Ce point est similaire à l’un des points précédents. Nous créons des routines rigides, non pas dans le but de vivre de manière organisée, mais bien afin de conserver un contrôle absolu sur tout ce qu’il nous arrive. Si quelqu’un nous interroge, nous dirons que nous sommes quelqu’un de très discipliné que nous aimons pas trébucher.

La vérité est que cette attitude est un autre masque de la peur. Les routines sévères limitent l’imprévu jusqu’à un certain point. Cela ne veut donc pas dire qu’elles l’élimine. En revanche, elles parviennent à schématiser notre vie et à empêcher à la nouveauté de surgir. 

les masques de la peur

6. Rejet de la différence

Lorsque nos habitudes de vie sont trop strictes, nous avons généralement des habitudes de pensées rigides. Parfois, cela nous pousse à être intolérants vis-à-vis d’autres styles de vie ou de valeurs ne nous étant pas familières. 

Dans ces conditions, il est facile de finir par adopter un comportement guidé par les préjugés. Nous ressentons de la peur vis-à-vis des situations ou des personnes qui ne nous sont pas proches. Nous les voyons comme une menace pour notre stabilité apparente. Dans le fond, ce n’est rien de plus que la peur de devoir reconstruire certains de nos schémas.

7. Dévalorisation d’autrui

La peur se cache également derrière des attitudes telles que l’envie ou la critique excessive des autres. Nous pouvons finir par penser sans raison que les autres remettent en doute ce que nous sommes. Etre simplement comme eux devient pour nous un questionnement.
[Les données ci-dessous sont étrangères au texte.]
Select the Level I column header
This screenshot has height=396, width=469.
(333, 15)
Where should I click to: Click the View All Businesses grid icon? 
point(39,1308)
D’autre part, il n’est pas rare que la critique des autres ne soit qu’une projection de nos propres craintes et limites. Nous nous comparons inconsciemment avec les autres et nous défendons cette comparaison. Nous finissons par regarder la pire partie des autres comme une sorte de justification.

Les attitudes qui ne semblent pas représenter la peur mais le font sont des masques de la peur. Ces derniers sont un moyen de déguiser nos craintes. Peut-être que si nous étions un peu plus honnêtes avec nous-même nous pourrions trouver ou concevoir des chemins nous permettant de travailler sur ces peurs et ainsi de les surmonter.